* **TEXT FOR ANALYSIS**:
************
American stage and film actress (1894-1993)

Mary Duncan (August 13, 1894 - May 9, 1993) was an American stage and film actress. She is best known for her performances in F. W. Murnau's City Girl (1930) and Morning Glory (1933).

==Early years==
Duncan was born in Luttrellville, Virginia, the sixth of eight children born to Capt. William S. Duncan and his wife. She attended Cornell University for two years (or one year) before settling on acting as a career. When she left Cornell, she studied acting under Yvette Guilbert.

== Career ==
Duncan began her career as a child actress playing on the Broadway stage from 1910. Her Broadway credits include Human Nature (1925), All Wet (1925), New Toys (1924), The Egotist (1922), Face Value (1921), and Welcome to Our City (1919). In 1926 she played "Poppy" in the smash hit and controversial play The Shanghai Gesture, in which Florence Reed played her mother (known as "Mother Goddam"). Reed's character kills her daughter in a startling end to the play. This play was turned into a very sanitized film in 1941 with Gene Tierney.
************
* **DATA PROVIDED**:
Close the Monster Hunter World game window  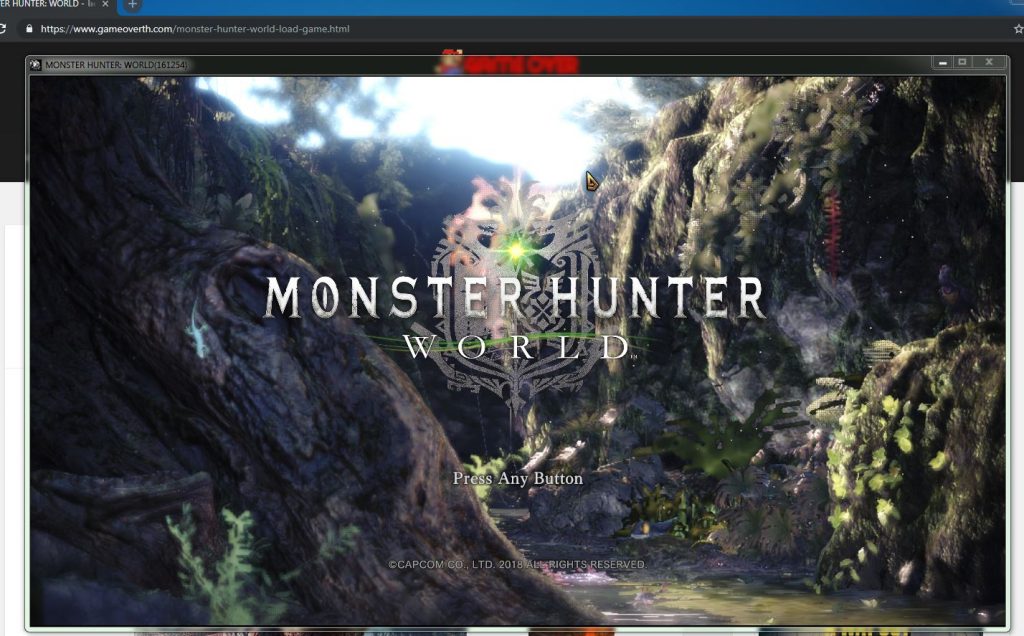[x=989, y=63]
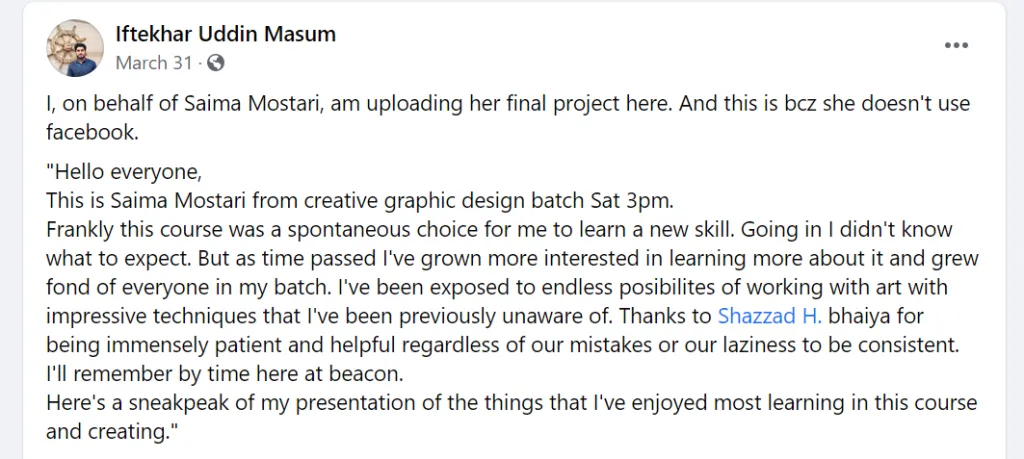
************
* **WORK REQUEST A**: In the Mary Duncan text, who taught Duncan acting after she left Cornell?
* **WORK REQUEST B**: List every title, with its year, in the sentence of the Mary Duncan text that begins "Her Broadway credits include".
* **WORK REQUEST C**: Please write out everything from "Mary Duncan (August" down to "Morning Glory (1933)." in the Mary Duncan text, substituting "performer" for "actress".
The material has nothing to do with the work on the Mary Duncan text.

* **TASK ANSWER A**: Yvette Guilbert

* **TASK ANSWER B**: Human Nature (1925), All Wet (1925), New Toys (1924), The Egotist (1922), Face Value (1921), Welcome to Our City (1919)

* **TASK ANSWER C**:
Mary Duncan (August 13, 1894 - May 9, 1993) was an American stage and film performer. She is best known for her performances in F. W. Murnau's City Girl (1930) and Morning Glory (1933).